Abgesehen von den Vorkommen in Ulduar, im Raum vom General.


----------



## Loreal200 (24. September 2010)

Doch sehr wohl, in Eiskrone kann man es mit viel Glück finden!


----------



## Osric (24. September 2010)

Weder in der buffed-db noch bei mmo-champion ist sowas zu finden. Daher vermute ich mal Fake.


----------



## RedShirt (24. September 2010)

Ein urbaner Mythos.


----------



## Tikume (24. September 2010)

Ich glaube wenn man im Handelschannel posten würde "Wenn man sich mit der Bohrmaschine ein Loch in den Schädel bohrt würfelt man immer ne 100" könnte man ganze Wow Server entvölkern.


----------



## Fasor (25. September 2010)

Tikume schrieb:


> Ich glaube wenn man im Handelschannel posten würde "Wenn man sich mit der Bohrmaschine ein Loch in den Schädel bohrt würfelt man immer ne 100" könnte man ganze Wow Server entvölkern.



sehr gut 


			Dieser Inhalt steht nur eingeloggten Mitgliedern zur Verfügung.


----------



## Aske333 (4. November 2010)

Es gibt definitiv reiche Titanvorkommen, auch wenn die Vorposter mal wieder ihren Bullshit kundtun müssen. Ich selbst habe bisher zwei davon in Tausendwinter gefunden. Eines war in der Mitte des Platzes, wo die Feuerelementare spawnen und das andere direkt an der Brücke zum südlichen Turm. Diese Vorkommen werden allerdings nicht (sei es ein bug, sei es gewollt) auf der Minimap angezeigt. Man kann sie also nur durch Zufall finden. 

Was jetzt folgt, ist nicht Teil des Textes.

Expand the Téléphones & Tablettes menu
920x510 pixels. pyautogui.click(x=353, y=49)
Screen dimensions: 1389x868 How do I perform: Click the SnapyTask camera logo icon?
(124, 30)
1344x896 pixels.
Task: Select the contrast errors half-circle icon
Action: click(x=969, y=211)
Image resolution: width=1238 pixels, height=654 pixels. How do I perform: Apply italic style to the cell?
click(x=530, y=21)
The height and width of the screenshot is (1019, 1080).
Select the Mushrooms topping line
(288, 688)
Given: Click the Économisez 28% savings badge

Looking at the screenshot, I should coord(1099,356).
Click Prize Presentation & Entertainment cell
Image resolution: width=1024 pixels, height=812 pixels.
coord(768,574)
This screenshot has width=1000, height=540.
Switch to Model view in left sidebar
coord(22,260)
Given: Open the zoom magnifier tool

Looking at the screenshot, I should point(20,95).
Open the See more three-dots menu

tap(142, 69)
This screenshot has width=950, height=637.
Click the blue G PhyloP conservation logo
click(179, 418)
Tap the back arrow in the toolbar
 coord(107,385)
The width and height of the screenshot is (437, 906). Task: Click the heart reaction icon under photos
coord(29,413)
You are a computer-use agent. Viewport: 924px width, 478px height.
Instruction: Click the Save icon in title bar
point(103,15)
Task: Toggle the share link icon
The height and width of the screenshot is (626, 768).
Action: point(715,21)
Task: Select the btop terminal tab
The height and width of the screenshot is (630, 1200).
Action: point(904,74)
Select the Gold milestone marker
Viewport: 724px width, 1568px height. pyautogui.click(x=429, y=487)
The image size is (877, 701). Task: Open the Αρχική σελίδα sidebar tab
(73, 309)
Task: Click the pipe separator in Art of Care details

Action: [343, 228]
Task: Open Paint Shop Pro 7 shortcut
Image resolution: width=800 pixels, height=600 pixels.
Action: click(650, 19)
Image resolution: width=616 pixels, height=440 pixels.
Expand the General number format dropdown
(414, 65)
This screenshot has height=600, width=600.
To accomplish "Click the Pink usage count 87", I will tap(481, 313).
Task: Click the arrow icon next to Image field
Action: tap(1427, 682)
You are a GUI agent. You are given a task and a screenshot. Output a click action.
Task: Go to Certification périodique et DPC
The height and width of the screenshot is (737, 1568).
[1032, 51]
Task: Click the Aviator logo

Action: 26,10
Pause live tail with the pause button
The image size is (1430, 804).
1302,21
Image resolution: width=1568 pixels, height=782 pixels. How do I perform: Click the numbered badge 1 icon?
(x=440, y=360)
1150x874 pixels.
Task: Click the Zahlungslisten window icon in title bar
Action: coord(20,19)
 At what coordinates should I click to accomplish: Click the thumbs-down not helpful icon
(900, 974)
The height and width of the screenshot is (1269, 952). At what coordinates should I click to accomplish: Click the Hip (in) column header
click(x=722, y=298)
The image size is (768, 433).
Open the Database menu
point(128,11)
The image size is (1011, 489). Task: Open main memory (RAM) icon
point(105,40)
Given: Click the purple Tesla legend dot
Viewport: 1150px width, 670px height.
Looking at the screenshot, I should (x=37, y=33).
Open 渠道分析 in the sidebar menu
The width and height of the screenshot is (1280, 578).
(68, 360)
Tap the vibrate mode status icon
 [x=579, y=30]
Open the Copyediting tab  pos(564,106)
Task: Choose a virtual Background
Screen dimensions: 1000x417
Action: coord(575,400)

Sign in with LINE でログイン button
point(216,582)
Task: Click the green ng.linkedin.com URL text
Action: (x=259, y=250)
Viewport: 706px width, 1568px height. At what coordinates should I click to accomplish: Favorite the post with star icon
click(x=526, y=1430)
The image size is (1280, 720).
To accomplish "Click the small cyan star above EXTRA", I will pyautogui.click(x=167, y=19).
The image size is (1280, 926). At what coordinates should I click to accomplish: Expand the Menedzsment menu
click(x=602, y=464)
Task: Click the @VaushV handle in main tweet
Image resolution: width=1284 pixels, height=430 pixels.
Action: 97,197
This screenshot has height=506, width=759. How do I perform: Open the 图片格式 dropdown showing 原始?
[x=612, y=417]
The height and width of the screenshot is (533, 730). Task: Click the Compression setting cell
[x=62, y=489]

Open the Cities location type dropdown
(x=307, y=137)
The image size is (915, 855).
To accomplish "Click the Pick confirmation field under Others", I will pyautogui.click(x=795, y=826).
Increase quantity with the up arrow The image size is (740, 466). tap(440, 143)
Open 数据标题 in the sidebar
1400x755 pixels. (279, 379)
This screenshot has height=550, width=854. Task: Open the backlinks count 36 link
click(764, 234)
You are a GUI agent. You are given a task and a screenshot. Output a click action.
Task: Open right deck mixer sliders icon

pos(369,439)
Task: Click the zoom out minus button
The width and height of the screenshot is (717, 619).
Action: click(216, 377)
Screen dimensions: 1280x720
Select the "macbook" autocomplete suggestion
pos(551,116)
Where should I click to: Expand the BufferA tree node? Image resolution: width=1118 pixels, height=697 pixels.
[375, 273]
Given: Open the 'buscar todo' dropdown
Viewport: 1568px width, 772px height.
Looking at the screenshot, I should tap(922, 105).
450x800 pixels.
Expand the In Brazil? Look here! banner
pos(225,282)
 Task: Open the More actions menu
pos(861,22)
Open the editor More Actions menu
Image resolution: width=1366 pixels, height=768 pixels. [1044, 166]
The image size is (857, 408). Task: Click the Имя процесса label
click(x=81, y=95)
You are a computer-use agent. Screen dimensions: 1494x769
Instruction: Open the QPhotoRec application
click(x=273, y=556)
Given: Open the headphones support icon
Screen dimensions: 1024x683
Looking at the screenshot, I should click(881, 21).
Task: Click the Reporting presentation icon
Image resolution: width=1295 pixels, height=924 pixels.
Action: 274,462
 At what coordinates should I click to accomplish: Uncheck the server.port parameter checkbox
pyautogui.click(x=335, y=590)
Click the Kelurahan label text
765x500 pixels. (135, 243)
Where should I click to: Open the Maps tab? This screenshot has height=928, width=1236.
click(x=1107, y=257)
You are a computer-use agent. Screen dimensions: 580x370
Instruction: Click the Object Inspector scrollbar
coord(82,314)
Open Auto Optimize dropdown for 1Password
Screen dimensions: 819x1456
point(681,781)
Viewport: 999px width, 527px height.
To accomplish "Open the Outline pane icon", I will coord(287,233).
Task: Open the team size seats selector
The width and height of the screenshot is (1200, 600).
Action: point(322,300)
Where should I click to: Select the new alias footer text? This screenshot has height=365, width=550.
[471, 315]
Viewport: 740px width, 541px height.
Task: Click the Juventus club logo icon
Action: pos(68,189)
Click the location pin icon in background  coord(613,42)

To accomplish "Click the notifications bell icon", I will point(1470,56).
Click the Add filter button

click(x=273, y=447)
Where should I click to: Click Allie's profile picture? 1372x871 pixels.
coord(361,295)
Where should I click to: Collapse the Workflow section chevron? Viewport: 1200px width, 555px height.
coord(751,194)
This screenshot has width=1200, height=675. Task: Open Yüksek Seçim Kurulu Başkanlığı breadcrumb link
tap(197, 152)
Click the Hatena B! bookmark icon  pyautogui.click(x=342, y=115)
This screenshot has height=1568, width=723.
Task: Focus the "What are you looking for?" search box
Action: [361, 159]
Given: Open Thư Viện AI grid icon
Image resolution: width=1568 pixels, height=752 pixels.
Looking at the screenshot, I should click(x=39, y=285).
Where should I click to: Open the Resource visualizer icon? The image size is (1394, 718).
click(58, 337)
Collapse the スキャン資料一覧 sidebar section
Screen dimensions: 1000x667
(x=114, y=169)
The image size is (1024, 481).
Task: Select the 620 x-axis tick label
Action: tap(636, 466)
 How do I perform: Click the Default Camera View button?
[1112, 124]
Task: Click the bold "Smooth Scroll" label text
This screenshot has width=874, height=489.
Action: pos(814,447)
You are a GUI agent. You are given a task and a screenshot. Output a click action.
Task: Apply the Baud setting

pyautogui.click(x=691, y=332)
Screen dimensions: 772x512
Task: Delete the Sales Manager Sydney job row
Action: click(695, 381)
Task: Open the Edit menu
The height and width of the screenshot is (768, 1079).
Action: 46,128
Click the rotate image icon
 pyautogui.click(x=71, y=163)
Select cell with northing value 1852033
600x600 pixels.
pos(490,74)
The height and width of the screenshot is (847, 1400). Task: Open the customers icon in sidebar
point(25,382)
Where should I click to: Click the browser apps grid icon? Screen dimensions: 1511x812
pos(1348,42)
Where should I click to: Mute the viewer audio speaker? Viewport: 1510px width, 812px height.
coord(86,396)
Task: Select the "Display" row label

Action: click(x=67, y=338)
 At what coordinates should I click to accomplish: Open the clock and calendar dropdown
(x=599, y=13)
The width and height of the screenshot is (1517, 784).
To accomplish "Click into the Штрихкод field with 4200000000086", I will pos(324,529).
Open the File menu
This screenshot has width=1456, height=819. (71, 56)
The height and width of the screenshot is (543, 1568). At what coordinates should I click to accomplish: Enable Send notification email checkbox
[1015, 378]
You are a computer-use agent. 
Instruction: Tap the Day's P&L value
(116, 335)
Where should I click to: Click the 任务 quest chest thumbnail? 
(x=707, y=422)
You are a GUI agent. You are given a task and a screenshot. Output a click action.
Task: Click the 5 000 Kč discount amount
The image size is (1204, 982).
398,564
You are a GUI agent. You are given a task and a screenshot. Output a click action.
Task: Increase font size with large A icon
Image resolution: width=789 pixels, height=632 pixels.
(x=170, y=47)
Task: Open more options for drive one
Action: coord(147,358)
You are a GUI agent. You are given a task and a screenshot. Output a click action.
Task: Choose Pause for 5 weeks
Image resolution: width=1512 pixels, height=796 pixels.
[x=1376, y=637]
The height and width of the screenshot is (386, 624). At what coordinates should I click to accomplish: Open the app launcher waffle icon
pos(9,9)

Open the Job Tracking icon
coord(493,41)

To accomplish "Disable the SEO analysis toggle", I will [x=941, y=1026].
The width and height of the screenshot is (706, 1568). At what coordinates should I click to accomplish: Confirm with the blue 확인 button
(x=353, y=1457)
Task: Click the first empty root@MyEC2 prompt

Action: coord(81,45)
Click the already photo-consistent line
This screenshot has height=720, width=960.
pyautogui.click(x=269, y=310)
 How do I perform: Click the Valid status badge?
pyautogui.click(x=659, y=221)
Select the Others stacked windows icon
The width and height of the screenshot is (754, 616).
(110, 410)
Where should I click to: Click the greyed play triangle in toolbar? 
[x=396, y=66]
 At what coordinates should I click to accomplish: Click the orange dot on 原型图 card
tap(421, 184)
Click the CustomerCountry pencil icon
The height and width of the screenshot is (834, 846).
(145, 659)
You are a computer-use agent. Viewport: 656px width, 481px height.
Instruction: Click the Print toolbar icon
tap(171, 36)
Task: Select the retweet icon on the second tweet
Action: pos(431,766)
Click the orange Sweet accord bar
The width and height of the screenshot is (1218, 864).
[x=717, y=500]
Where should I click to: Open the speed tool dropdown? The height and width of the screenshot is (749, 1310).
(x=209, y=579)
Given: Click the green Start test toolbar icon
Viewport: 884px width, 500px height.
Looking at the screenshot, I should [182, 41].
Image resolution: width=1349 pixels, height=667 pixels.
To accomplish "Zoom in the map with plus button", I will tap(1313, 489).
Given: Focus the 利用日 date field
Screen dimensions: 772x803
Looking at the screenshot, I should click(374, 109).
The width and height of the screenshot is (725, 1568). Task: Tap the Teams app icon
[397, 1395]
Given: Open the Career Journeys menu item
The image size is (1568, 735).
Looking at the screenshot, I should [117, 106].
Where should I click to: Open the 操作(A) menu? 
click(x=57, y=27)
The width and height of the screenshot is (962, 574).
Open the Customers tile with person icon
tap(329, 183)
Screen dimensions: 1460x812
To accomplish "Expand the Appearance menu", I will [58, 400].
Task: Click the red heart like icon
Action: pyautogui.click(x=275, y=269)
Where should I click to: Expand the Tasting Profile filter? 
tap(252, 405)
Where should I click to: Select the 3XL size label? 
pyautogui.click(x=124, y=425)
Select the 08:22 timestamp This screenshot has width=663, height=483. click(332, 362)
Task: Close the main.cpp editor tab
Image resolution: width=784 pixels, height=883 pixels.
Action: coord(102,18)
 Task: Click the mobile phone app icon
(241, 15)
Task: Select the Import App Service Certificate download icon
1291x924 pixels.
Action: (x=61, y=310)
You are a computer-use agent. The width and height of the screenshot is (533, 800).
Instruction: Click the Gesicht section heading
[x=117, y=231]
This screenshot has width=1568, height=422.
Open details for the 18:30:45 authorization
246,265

Dafür, daß sie nicht unbedingt täglich spawnen spricht, daß fast alle meine Chars Bergbau haben und ich wie gesagt bisher nur zwei gefunden habe.


----------



## Lari (4. November 2010)

Ich habe etwa... 100 Stunden Erze gefarmt in WotLK/Tausendwinter, und ich habe nicht eines gesehen.
Ich bin so frei: Nein, gibt es nicht.


----------



## Aske333 (4. November 2010)

Lari schrieb:


> Ich habe etwa... 100 Stunden Erze gefarmt in WotLK/Tausendwinter, und ich habe nicht eines gesehen.
> Ich bin so frei: Nein, gibt es nicht.



Achso...ja, das ist logisch. Den Mars gibt es übrigens auch nicht. Ich lebe schon 29 Jahre auf diesem Planeten und habe ihn noch nie gesehen!


----------



## Emyr (4. November 2010)

Wieder feinstes Buffed Niveau hier

BTT: Im Raum von Vezax gibt es durchaus solche Vorkommen (25er zumindest), wie es in der offenen Welt aussieht weiß ich nicht.


----------



## Dagonzo (4. November 2010)

Aske333 schrieb:


> Es gibt definitiv reiche Titanvorkommen, auch wenn die Vorposter mal wieder ihren Bullshit kundtun müssen.


Komisch bei sowas seltenes müsste es ja auch mal irgendwo Screenshots geben oder? Kannst ja mal einen machen, wenn du wieder was findest. Solange nehme ich das dir, bzw. anderen nicht ab, das es das gibt. Ich habe drei Chars mit Bergbau und nie jemals was davon gesehen. Ich denke in TW habe ich schon insgesamt damit 700-800 Titanerze gefarmt. Dafür braucht man schon eine ganze Weile.  



Emyr schrieb:


> Wieder feinstes Buffed Niveau hier
> 
> BTT: Im Raum von Vezax gibt es durchaus solche Vorkommen (25er zumindest), wie es in der offenen Welt aussieht weiß ich nicht.


Von einer Ini reden wir hier nicht


----------



## Lari (5. November 2010)

Aske333 schrieb:


> Achso...ja, das ist logisch. Den Mars gibt es übrigens auch nicht. Ich lebe schon 29 Jahre auf diesem Planeten und habe ihn noch nie gesehen!



Klar, Bilder gibts davon zu genüge. Vom reichen Titanvorkommen übrigens nicht. Es taucht zum Beispiel auch nicht in der Datenbank von WoWHead auf.
Wenn ich als Erzfarmer nach stundenlangem farmen bzw. mehr als 1000 Titanerz ausnahmslos aus normalen Vorkommen gezogen habe: Nein gibt es nicht


----------



## Cazor (5. November 2010)

Bighorn schrieb:


> Abgesehen von den Vorkommen in Ulduar, im Raum vom General.




Das sind Saronitvorkommen. 2 Stacks Saroniterz und etliche blaue und grüne Steinchen sind da ca drin, Titan hab ich da noch nie drin gesehen, weder im 10er noch im 25er.


----------